9275 MClumpha Rd was built circa 1869. This was once the home of Elizabeth McClumpha, the daughter of Thomas McClumpha who once owned and farmed much of the land along McClumpha Rd South of Ann Arbor Rd. Elizabeth was the eldest of her siblings, was well-known in the community and was remembered for her extreme kindness and love of children although she was unmarried and had no children of her own. She passed away in 1899 and is buried in the Riverside Cemetery.

Most recently this home has become known for being the childhood home of the leading Star of an Oscar-Winning movie, Amadeus. Thomas Edward Hulce was born in Detroit, and grew up here in Plymouth, where he was raised with his two sisters and older brother. He is the son of Joanne (Winkleman), who had sung professionally, and Raymond Albert Hulce, who worked for Ford. He has English, German, and Irish ancestry. Wanting to be a singer, Tom had to make a switch in plans when his voice began changing. Knowing that if he wanted to be in show business he needed to become an actor, Tom began taking the necessary steps almost immediately. Today Tom is known for being an Oscar-nominated multi award winning Actor, Producer and entertainer with a number of accolades. Simply “google” Tom Hulce and you can read his entire filmography, awards and more.
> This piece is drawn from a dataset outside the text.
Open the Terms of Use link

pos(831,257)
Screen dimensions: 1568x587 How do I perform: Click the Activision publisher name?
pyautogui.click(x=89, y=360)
Here in Plymouth we are also proud of Tom’s mother, Joanne (Winkleman) Hulce, known as Jo Hulce. Jo was a member of the Winkleman family that was known for their department stores that started in 1928. In her twenties Jo who was a singer, became a featured soloist, “The Golden Voice of Joanne” on the nationally syndicated and popular radio show “The Hour of Charm”. The show was broadcast from New York every Sunday and toured the United States.

Jo and her husband Ray purchased this home in 1953. While raising her four children, she sang as a soloist with the Presbyterian Church choir and the Plymouth Symphony, and joined the League Board. The home of the Plymouth Community Arts Council at 774 N Sheldon is named in her honor… The Joanne Winkleman Hulce Center for the Arts.

Today the current owners of this home take great pride in the history of this house and also shared the fact that the addition on the back side of this home was built with some repurposed wood from the old Daisy Air Rifle factory. Many of us in the community are pleased to see how this historic home adds to the charm of Plymouth.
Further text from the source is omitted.